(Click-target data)
⁂
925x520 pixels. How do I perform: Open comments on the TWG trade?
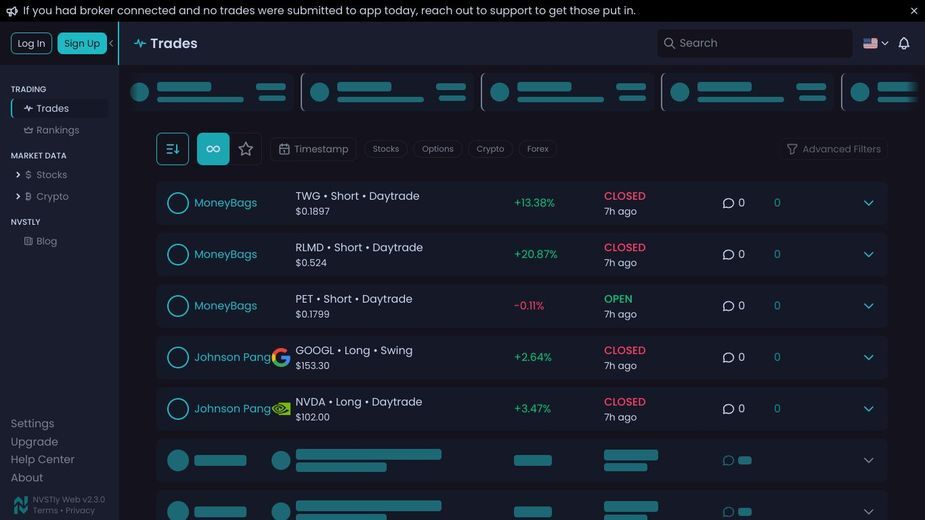pos(733,203)
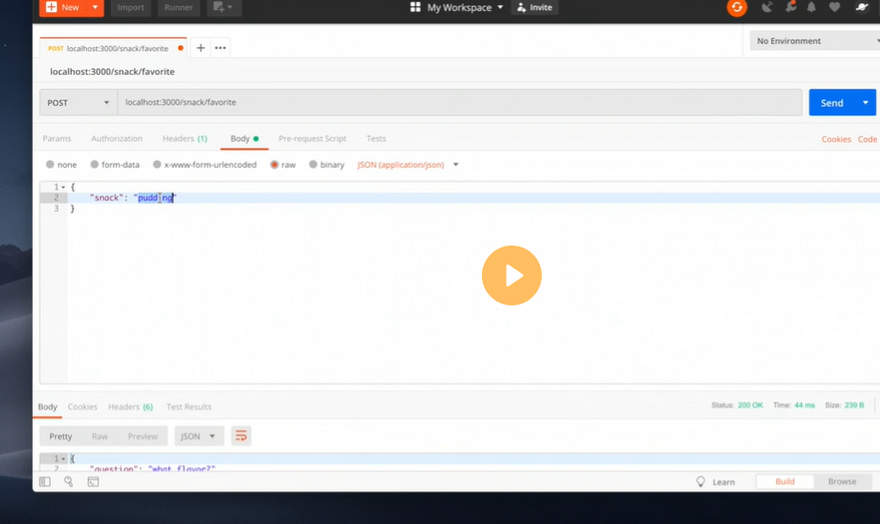Choose the binary body option
This screenshot has height=524, width=880.
(327, 164)
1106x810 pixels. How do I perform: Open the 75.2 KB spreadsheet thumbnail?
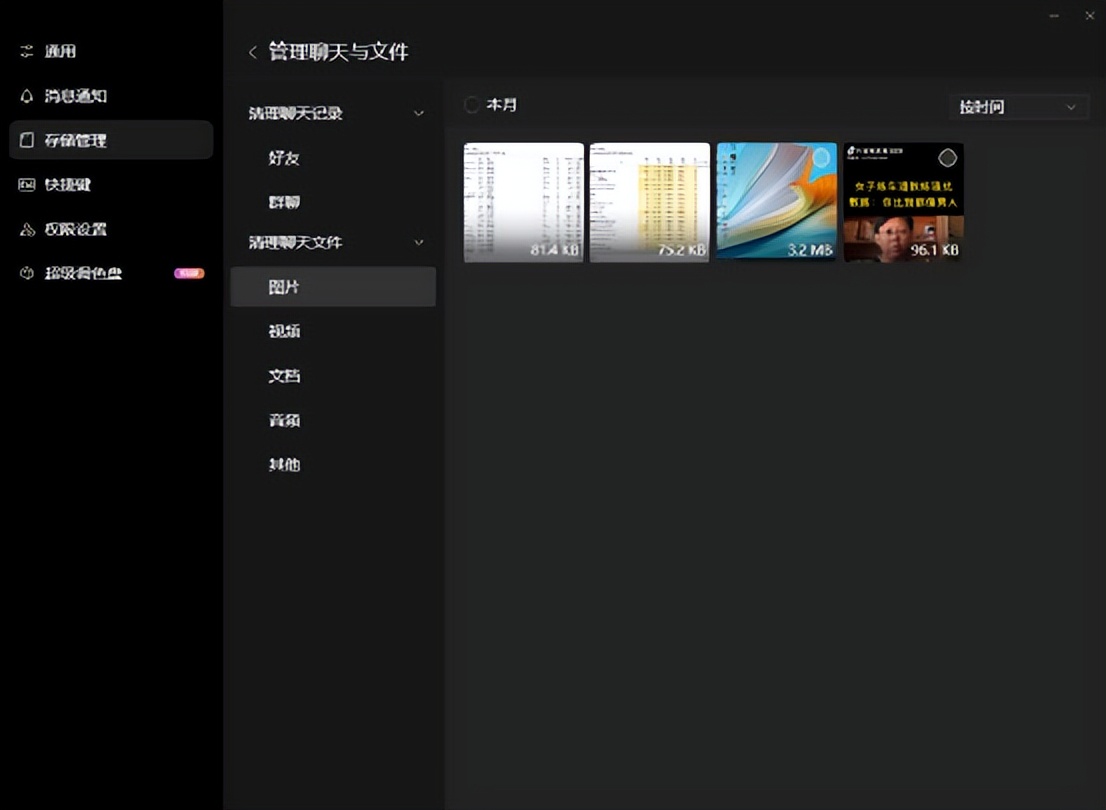(x=649, y=202)

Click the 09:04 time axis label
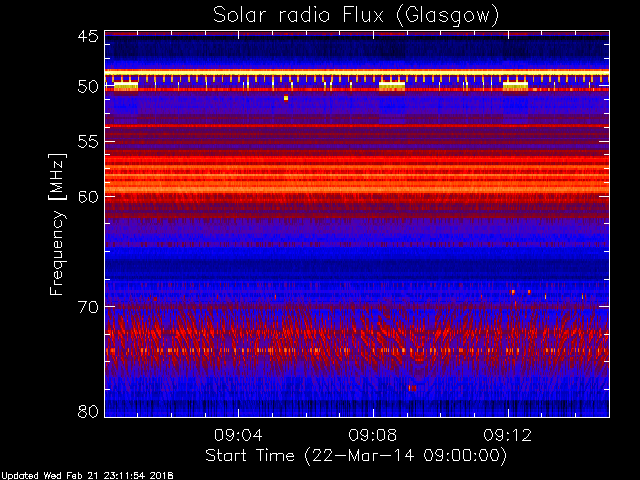(x=238, y=435)
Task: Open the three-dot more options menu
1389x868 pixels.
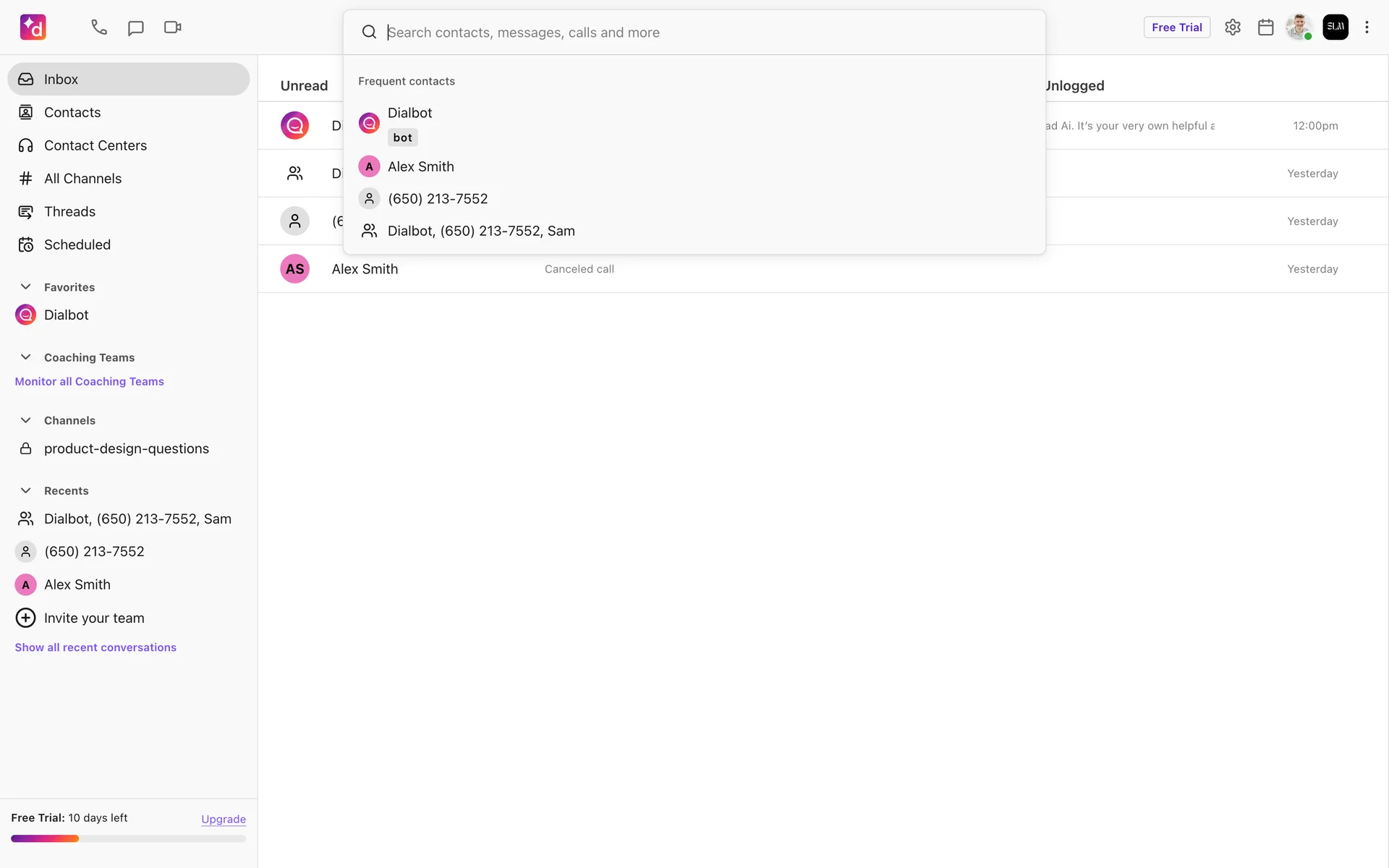Action: point(1367,27)
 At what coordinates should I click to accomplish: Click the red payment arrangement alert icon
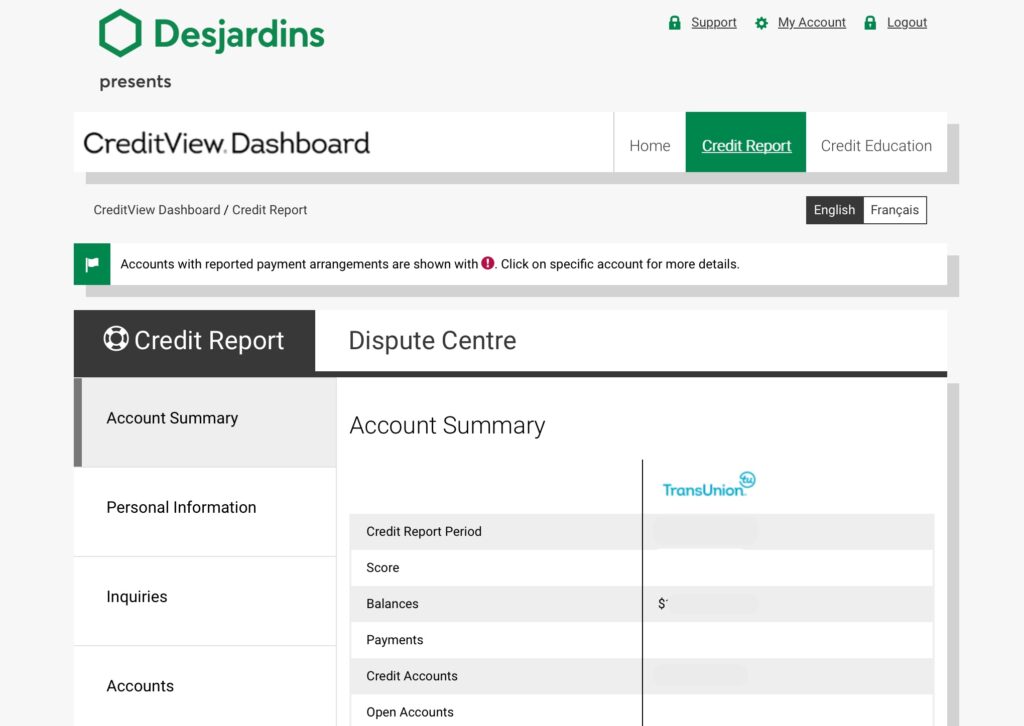click(488, 264)
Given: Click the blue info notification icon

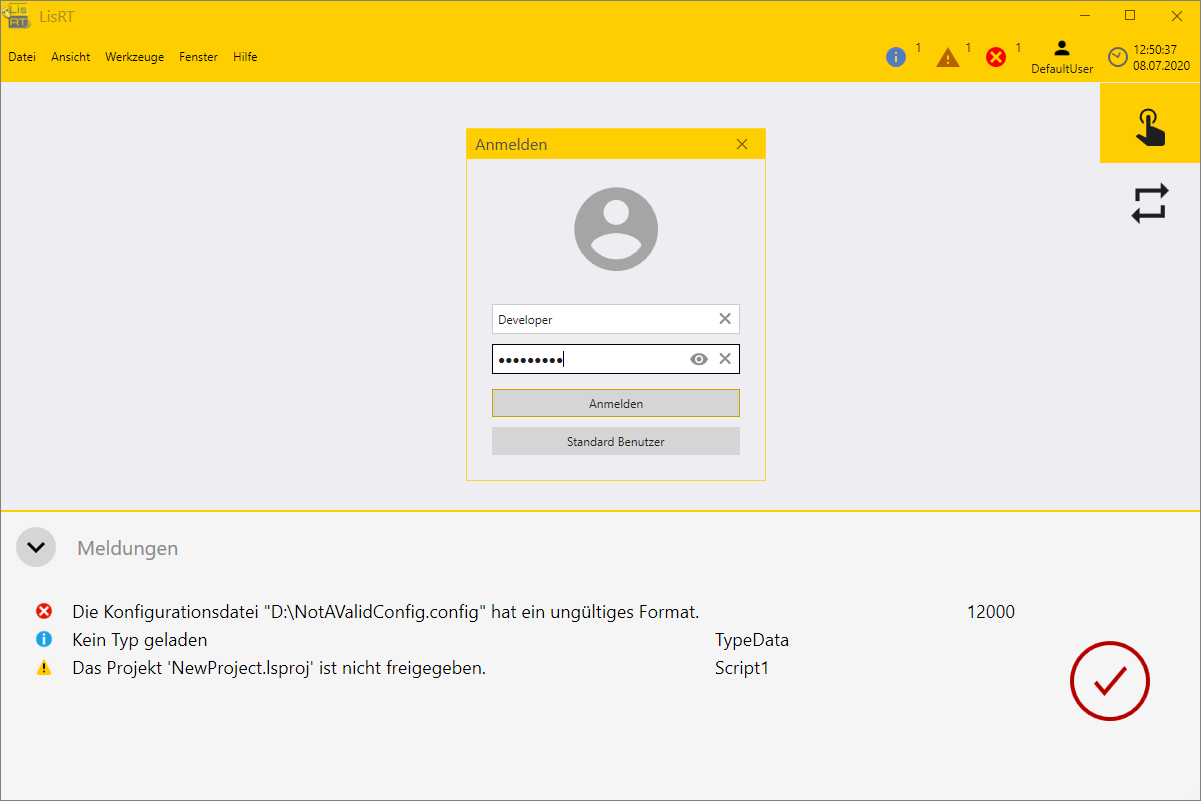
⁂
**Short exercise**
Render the rows above as a numbered list, one line per item, with blank lines left out. Leave the pictures out of your answer.

**The answer**
1. 925x520 pixels. How do I perform: Open comments on the TWG trade?
2. pos(733,203)
3. Choose the binary body option
4. This screenshot has height=524, width=880.
5. (327, 164)
6. 1106x810 pixels. How do I perform: Open the 75.2 KB spreadsheet thumbnail?
7. (x=649, y=202)
8. Click the 09:04 time axis label
9. (x=238, y=435)
10. Task: Open the three-dot more options menu
11. 1389x868 pixels.
12. Action: point(1367,27)
13.  At what coordinates should I click to accomplish: Click the red payment arrangement alert icon
14. click(488, 264)
15. Given: Click the blue info notification icon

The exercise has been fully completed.